There are oodles of silly tropes in politics, but in the winter of 2014, this might be the silliest: “Hillary Clinton seems inevitable now, but wasn't she inevitable last time?” It's a blinkered way of viewing presidential politics, and the latest CNN/ORC International poll demonstrates why.
First, the numbers. CNN's poll, conducted right before Thanksgiving with a sample of “1,045 adult Americans,” finds the former secretary of state far ahead of the Democratic field in a national ballot test. Clinton's at 65 percent support among Democrats, followed by Senator Elizabeth Warren at 10 percent, Vice President Joe Biden at 9 percent, Senator Bernie Sanders at 5 percent, Governor Andrew Cuomo, Governor Deval Patrick and (the only candidate so far exploring a bid) former Senator James Webb at 1 percent, and Governor Martin O'Malley with support too low to calculate.
There is no National Primary. There's an Iowa caucus, where Clinton's 3rd place 2008 showing started the Obama wave, in large part by convincing black voters that the Illinois senator could win. But about the national poll—it shows a Clinton lead that has not diminished in what, the punditocracy decided, was a rotten year for her. Her book was outsold by Ben Carson's! Most of the candidates she stumped for lost! (They include the Democratic gubernatorial nominees in Warren's and O'Malley's states.) In November 2013, The New Republic's great Noam Scheiber published a cover story that pronounced Warren to be “Hillary's nightmare.” The November 2013 CNN poll found Clinton at 63 percent and Warren at 7 percent. After 13 months of hype, Democratic voters have remain unmoved: A supermajority of them favors Clinton.
How does this compare to the “inevitability” of 2008? Good question! In late November 2006, CNN polled “1,025 adult Americans” and came back with a ballot test. Clinton led with 33 percent; three other candidates were above 10 percent, stronger than Warren now.
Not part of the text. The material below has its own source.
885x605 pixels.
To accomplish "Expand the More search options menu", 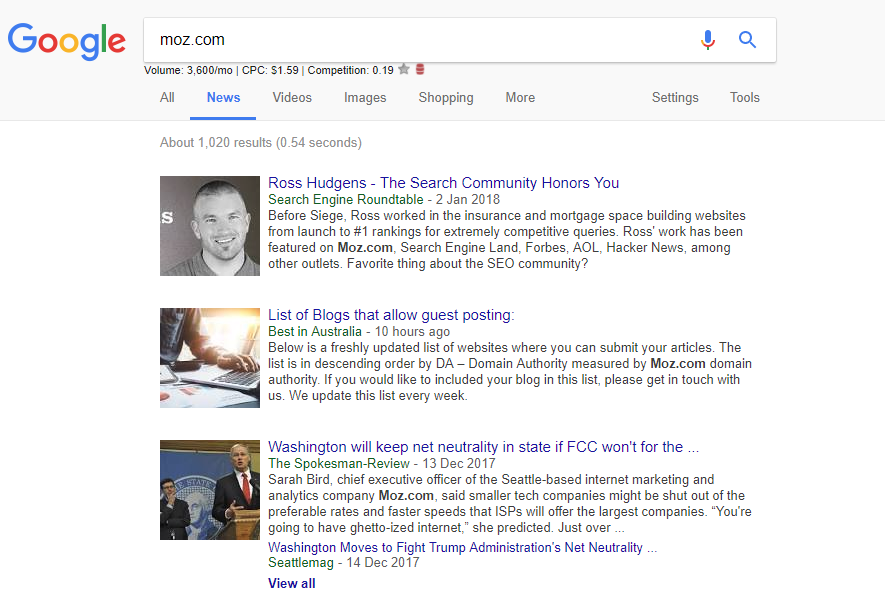I will (520, 98).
It's just a national test, but the story's identical in the states—Clinton with swollen leads in New Hampshire and Iowa. In Iowa her numbers are better than twice as high as they were at this point in that cycle, when a war-skeptical Democratic electorate was desperate for another choice. You see why the discussion among the chin-strokers is about whether Clinton can remain so aloof from voters and still win the nomination. The press wants a race, and the left wants a race, but the Democratic electorate isn't sure that it needs one.